• 30.01.2014 21:31

  • von Roman Wittemeier & Dieter Rencken

McLaren-Heck als Vorbild: Futter für den Diffusor

Weil die FIA an den flügelartigen Querlenkern am Heck des McLaren MP4-29 nichts auszusetzen hat, werden andere Teams wohl bald nachziehen

(Motorsport-Total.com) - Die Aerodynamiker der Formel 1 stehen im aktuellen Jahr wieder vor neuen Herausforderungen. Vor allem am Heck der Fahrzeuge ist eine neue, große Baustelle entstanden, nachdem das Nutzen der Abgase kaum mehr möglich ist und zudem das untere Flügelelement ("Beam Wing") per Regelwerk verbannt wurde. Auf der Suche nach mehr Abtrieb ist offenbar den McLaren-Fachleuten eine geniale Idee gekommen.
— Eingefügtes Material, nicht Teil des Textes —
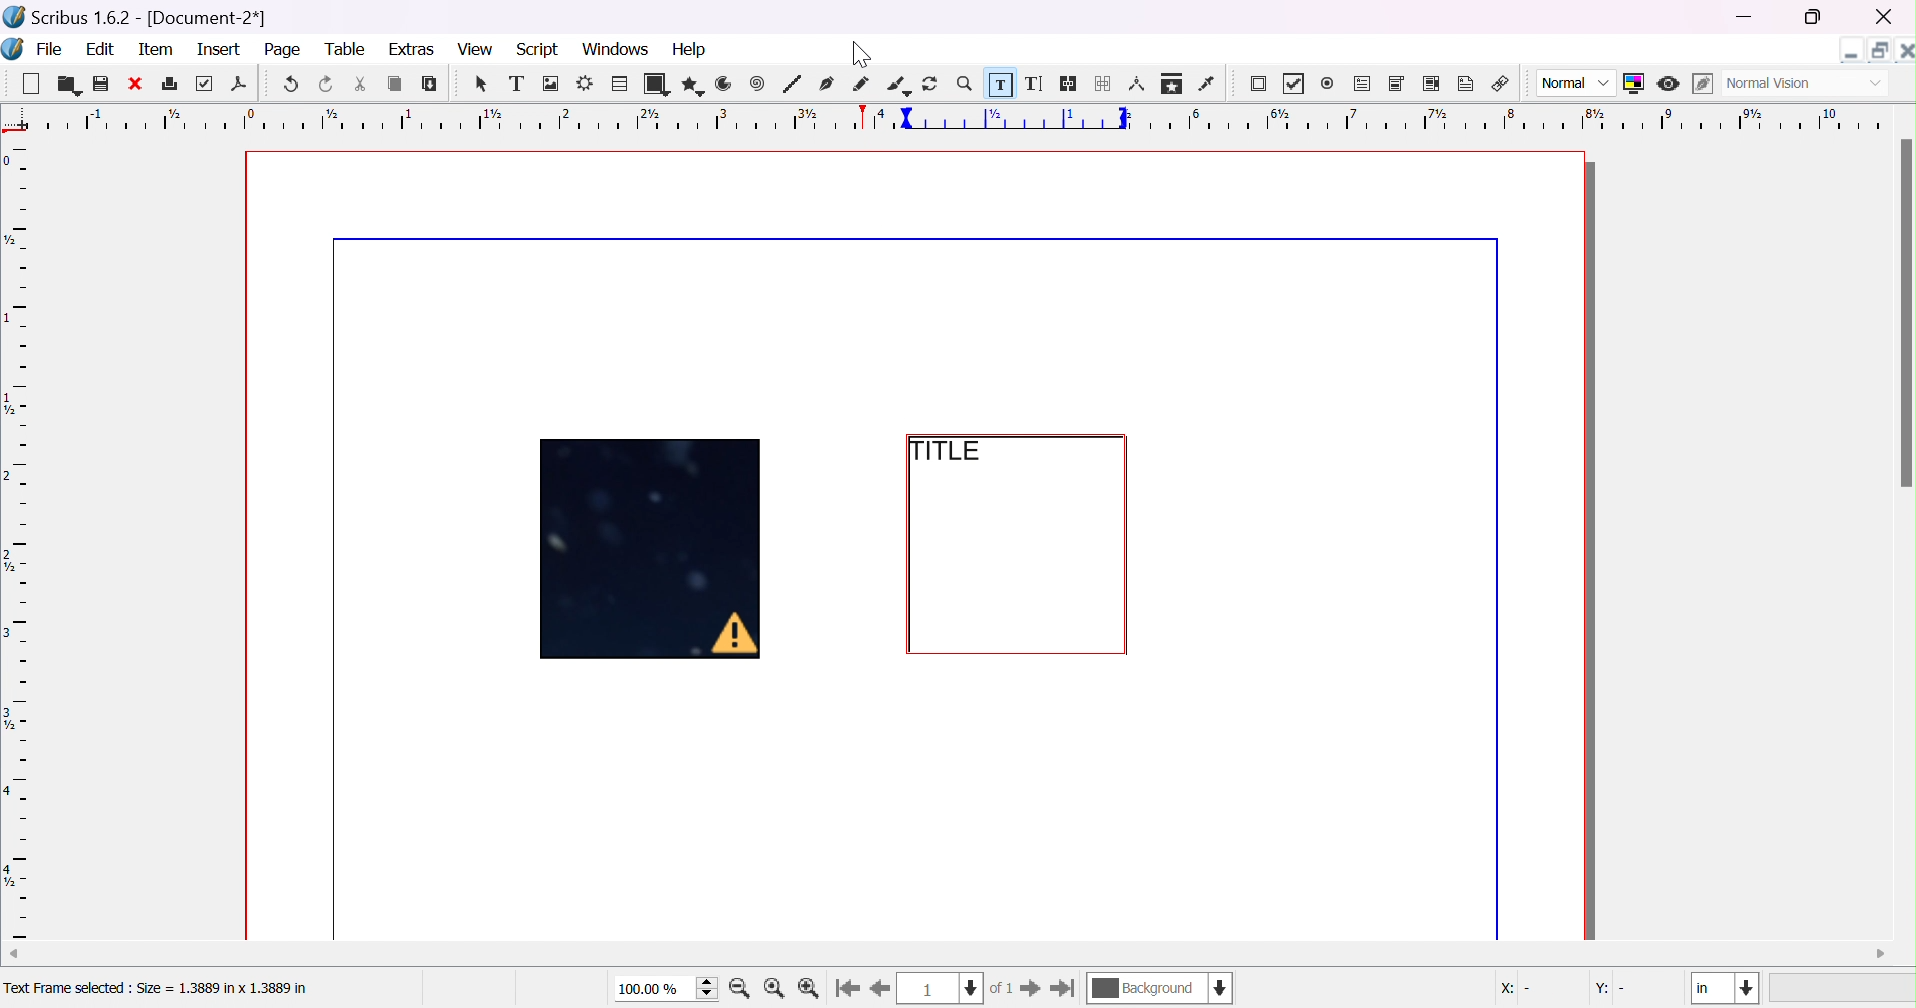  What do you see at coordinates (102, 84) in the screenshot?
I see `save` at bounding box center [102, 84].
Titel-Bild zur News: McLaren Querlenker Heck

Interessante Lösung am Heck: Die Querlenker am McLaren MP4-29 Zoom

Die Konkurrenz staunte nicht schlecht, als der neue MP4-29 in Jerez erstmals aus der Garage geholt wurde. McLaren hat die hinteren Querlenker kurzerhand zu Luftleitelementen umfunktioniert - und das im großen Stil. Die Mannschaft aus Woking lässt die Querlenker am Ende vor den Anlenkpunkten an der hinteren Crashbox in Flügelelemente übergehen, die aerodynamisch sehr wirksam sein sollen. Womöglich bringt die neue Lösung sogar mehr Abtrieb am Heck als der frühere Flügel.

Als die Erfindung am MP4-29 entdeckt wurde, kamen sofort Fragen nach deren Legalität auf. Doch diese steht außer Frage. McLaren hatte sich das Design vorab schon im Sommer vergangenen Jahres von der FIA absegnen lassen. Alle Vorgaben des Regelwerkes werden erfüllt. "Die Frage ist immer, welches die ureigenste Funktion eines Bauteiles ist. In diesem Falle bei der hinteren Radaufhängung am McLaren steht diese für mich außer Frage", sagt Williams-Testingenieur Rod Nelson.

Probieren geht über Kopieren

Der erfahrene britische Techniker ist sicher, dass alle McLaren-Konkurrenten in den kommenden Wochen nachziehen werden. "Das ist ein herausragendes Beispiel für etwas, bei dem es fahrlässig wäre, wenn man es nicht selbst mal im Windkanal ausprobieren würde", meint Nelson, der die McLaren-Variante als "niedliche Interpretation der Regeln" darstellt. "Ich würde mir das gern genauer anschauen, weil es mich wirklich interessiert", kündigt Ferrari-Technikchef James Allison an.

Der neue Clou am Heck des MP4-29 soll einerseits direkten Abtrieb erzeugen, andererseits den Diffusor "füttern". Der Vorteil der Lösung: Der Diffusor wird weniger Anfällig für Veränderungen in der Bodenfreiheit, er wird jederzeit mit ausreichend Luft gespeist, um das Auto auf den Boden zu "kleben". Aber die Variante hat auch Nachteile. Weil die Bauteile der Aufhängung symmetrisch gestaltet sein müssen, gehen die Flügelprofile sowohl nach oben als auch nach unten - und sie stehen somit im Wind.

"Der Flügel baut ziemlich viel Luftwiderstand auf, besonders das Teil, das sich nach unten biegt", analysiert Red-Bull-Technikchef Adrian Newey in der 'auto motor und sport'. Dies würde den McLaren auf den Geraden bremsen, den Top-Speed herabsenken und den Treibstoffverbrauch erhöhen. Aber sein Ex-Team werde "sich wohl etwas dabei gedacht haben", meint der frühere McLaren-Ingenieur und heutige Mercedes-Teamchef Paddy Lowe.


Fotos: McLaren, Testfahrten in Jerez


Die nachträgliche Konstruktion einer solchen Lösung dürfte kompliziert sein, denn die komplette Kinematik am Heck würde sich beim Einbau einer solchen Variante verändern. Hinzu kommt, dass die Streben wegen ihrer gebogenen Form stark gebaut sein müssen - hohe Hürden, aber keinesfalls unüberwindliche. "Keiner wird es aber so perfekt hinbekommen wie McLaren, weil deren gesamtes Konzept darauf ausgelegt wurde", meint Williams-Technikchef Pat Symonds.